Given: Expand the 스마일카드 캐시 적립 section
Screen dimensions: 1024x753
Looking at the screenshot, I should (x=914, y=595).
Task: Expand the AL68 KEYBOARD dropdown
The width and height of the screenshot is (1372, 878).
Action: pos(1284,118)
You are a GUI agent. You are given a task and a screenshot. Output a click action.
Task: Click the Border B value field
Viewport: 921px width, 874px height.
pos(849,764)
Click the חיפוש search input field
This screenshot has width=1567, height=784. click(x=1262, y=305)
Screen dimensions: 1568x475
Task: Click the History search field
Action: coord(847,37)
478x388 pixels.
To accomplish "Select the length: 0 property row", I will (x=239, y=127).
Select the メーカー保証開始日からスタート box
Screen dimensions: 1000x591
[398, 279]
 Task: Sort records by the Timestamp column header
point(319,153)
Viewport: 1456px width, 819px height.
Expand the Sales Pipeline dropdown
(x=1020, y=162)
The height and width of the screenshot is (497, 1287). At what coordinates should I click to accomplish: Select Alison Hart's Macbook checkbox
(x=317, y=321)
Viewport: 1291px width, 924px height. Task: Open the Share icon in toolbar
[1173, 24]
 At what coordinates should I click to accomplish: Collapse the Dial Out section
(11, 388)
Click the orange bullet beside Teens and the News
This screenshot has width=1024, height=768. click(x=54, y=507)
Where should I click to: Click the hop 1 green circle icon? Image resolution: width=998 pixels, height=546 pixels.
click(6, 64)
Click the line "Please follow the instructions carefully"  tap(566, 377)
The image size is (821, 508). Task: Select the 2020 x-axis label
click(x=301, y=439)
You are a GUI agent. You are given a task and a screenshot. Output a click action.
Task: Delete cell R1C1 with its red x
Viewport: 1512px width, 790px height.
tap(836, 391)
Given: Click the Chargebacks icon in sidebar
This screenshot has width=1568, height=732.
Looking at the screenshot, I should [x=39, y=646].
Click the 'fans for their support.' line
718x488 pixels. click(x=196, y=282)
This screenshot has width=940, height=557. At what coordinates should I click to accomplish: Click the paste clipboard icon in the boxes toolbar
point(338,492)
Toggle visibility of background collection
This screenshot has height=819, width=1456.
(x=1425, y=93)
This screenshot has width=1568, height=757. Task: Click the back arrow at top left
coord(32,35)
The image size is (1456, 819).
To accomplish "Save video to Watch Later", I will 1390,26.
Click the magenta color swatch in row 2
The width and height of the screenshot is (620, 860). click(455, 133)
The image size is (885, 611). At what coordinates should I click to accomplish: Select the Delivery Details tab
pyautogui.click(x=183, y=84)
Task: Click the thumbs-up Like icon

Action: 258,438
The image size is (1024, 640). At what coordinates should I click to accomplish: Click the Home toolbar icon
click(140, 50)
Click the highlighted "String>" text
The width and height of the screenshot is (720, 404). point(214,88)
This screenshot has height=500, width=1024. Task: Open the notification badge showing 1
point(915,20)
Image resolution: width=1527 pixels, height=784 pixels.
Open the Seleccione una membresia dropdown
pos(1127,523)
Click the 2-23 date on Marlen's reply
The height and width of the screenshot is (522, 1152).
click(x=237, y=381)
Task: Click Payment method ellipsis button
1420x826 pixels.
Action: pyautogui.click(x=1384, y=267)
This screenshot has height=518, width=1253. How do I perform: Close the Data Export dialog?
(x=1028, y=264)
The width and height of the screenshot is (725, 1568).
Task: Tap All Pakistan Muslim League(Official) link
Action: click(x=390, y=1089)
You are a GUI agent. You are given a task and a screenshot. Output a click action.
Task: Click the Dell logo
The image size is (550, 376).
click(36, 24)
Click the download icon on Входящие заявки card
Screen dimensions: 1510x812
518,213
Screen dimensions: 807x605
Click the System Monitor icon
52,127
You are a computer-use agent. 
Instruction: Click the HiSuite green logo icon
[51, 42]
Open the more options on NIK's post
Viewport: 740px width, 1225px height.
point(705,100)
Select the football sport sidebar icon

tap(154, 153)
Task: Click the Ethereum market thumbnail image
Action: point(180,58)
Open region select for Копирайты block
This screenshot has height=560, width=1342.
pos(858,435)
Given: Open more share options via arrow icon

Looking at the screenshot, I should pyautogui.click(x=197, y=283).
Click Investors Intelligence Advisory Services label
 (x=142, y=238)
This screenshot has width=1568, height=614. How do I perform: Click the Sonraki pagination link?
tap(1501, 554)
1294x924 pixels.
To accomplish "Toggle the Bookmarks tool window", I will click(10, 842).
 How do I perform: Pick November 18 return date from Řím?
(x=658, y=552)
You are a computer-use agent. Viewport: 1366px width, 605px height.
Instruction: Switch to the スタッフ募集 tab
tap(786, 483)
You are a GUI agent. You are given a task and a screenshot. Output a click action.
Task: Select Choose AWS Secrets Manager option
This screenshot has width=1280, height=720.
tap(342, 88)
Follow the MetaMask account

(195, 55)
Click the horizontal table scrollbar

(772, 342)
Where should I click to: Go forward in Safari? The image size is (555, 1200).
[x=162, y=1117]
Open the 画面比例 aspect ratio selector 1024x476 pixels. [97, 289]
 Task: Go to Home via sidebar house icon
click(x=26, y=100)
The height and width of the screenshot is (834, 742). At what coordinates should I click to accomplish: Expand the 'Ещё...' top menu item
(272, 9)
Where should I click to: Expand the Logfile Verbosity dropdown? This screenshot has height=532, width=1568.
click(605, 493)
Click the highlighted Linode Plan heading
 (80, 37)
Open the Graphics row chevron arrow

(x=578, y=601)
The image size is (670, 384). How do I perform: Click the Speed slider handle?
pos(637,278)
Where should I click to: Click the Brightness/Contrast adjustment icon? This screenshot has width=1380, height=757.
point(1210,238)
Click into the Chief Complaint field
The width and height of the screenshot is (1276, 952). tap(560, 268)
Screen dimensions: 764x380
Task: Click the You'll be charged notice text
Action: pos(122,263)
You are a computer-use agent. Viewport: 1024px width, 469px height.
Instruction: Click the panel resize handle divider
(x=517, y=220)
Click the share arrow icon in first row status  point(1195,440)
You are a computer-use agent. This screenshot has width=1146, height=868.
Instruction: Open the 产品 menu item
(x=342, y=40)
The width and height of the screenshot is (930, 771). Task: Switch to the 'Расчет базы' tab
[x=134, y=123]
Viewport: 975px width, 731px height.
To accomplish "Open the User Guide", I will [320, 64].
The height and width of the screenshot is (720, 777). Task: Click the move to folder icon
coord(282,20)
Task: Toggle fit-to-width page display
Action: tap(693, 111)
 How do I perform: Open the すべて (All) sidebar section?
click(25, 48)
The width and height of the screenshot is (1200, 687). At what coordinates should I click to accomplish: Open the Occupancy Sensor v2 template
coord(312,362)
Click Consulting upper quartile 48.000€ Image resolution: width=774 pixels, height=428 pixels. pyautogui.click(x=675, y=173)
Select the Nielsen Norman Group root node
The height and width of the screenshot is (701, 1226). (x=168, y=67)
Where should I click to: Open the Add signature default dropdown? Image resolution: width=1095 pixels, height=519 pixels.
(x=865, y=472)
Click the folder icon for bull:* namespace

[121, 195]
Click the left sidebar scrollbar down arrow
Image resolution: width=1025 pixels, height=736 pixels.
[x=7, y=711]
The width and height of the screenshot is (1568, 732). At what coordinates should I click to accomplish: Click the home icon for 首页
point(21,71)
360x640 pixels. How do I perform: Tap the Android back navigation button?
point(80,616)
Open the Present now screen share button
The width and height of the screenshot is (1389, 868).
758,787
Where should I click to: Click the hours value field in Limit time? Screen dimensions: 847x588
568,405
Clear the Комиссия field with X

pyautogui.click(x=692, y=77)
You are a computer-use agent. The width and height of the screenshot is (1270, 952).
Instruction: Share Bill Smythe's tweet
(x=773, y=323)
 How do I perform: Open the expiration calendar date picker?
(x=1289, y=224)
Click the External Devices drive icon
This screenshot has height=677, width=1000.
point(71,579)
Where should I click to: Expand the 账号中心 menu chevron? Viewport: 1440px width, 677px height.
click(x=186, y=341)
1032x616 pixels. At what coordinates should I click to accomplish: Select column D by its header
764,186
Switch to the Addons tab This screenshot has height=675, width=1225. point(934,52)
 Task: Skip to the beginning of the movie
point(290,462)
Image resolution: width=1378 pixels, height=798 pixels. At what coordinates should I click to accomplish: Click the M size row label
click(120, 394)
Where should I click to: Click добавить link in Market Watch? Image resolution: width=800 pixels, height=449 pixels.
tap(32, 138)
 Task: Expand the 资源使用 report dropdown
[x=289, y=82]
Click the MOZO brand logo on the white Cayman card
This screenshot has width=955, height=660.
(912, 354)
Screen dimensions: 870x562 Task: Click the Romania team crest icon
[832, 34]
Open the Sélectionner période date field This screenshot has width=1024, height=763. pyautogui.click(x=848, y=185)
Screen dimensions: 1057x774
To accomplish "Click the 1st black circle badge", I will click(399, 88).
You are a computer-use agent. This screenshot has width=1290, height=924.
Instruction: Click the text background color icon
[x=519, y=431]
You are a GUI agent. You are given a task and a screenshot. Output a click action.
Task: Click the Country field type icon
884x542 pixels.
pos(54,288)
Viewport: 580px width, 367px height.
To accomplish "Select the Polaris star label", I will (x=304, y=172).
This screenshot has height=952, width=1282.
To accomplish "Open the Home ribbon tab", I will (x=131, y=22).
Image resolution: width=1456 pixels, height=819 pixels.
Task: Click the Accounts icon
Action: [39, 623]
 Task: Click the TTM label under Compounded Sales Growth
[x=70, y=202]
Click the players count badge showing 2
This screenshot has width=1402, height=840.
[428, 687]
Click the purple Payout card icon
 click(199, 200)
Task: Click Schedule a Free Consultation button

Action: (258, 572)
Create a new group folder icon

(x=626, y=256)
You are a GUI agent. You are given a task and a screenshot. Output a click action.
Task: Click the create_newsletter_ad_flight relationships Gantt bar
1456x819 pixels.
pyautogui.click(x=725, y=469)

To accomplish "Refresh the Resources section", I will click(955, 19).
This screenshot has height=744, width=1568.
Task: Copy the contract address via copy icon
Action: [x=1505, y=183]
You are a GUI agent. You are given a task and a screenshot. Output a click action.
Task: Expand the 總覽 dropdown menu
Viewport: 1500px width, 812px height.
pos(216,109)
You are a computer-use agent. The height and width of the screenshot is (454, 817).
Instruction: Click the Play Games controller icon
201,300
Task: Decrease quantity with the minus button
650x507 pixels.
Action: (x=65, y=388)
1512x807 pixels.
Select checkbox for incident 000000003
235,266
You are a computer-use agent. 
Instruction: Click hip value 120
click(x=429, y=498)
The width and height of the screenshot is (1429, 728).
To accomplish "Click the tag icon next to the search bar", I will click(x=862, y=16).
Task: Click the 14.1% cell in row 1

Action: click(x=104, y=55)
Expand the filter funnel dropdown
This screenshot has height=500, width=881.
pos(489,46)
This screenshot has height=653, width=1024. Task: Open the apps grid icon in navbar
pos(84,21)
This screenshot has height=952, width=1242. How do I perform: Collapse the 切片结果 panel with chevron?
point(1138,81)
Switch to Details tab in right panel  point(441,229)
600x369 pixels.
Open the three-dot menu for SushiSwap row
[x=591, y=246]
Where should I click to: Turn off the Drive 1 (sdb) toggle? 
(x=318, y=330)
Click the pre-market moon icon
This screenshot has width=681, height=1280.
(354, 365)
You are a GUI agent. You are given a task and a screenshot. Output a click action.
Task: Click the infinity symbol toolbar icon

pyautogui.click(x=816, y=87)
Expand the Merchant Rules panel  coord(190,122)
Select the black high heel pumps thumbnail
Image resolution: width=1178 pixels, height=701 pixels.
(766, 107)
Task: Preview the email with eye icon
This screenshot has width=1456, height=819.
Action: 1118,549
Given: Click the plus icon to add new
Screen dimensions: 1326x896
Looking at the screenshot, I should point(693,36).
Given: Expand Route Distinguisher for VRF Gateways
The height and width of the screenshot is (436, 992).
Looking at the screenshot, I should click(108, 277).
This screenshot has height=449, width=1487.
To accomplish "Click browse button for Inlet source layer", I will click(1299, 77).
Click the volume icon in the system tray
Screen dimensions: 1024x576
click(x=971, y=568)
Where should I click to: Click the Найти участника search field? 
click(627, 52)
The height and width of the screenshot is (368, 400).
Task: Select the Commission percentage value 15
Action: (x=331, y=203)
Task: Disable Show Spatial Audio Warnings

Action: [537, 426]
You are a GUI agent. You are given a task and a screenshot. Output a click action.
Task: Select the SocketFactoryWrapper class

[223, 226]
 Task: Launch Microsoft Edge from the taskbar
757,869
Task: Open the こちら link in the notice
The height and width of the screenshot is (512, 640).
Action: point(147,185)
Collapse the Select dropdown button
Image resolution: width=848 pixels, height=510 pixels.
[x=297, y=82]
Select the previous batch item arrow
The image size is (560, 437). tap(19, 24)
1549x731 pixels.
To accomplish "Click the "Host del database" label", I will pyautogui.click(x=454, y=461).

> _WRITTEN PROBLEM_:
Retype the items starting at the line containing "This screenshot has width=1568, height=757." and ending at the line containing "click(x=237, y=381)", both included, with each line kept as it appears.

> _SOLUTION_:
This screenshot has width=1568, height=757. Task: Click the back arrow at top left
coord(32,35)
The image size is (1456, 819).
To accomplish "Save video to Watch Later", I will 1390,26.
Click the magenta color swatch in row 2
The width and height of the screenshot is (620, 860). click(455, 133)
The image size is (885, 611). At what coordinates should I click to accomplish: Select the Delivery Details tab
pyautogui.click(x=183, y=84)
Task: Click the thumbs-up Like icon

Action: 258,438
The image size is (1024, 640). At what coordinates should I click to accomplish: Click the Home toolbar icon
click(140, 50)
Click the highlighted "String>" text
The width and height of the screenshot is (720, 404). point(214,88)
This screenshot has height=500, width=1024. Task: Open the notification badge showing 1
point(915,20)
Image resolution: width=1527 pixels, height=784 pixels.
Open the Seleccione una membresia dropdown
pos(1127,523)
Click the 2-23 date on Marlen's reply
The height and width of the screenshot is (522, 1152).
click(x=237, y=381)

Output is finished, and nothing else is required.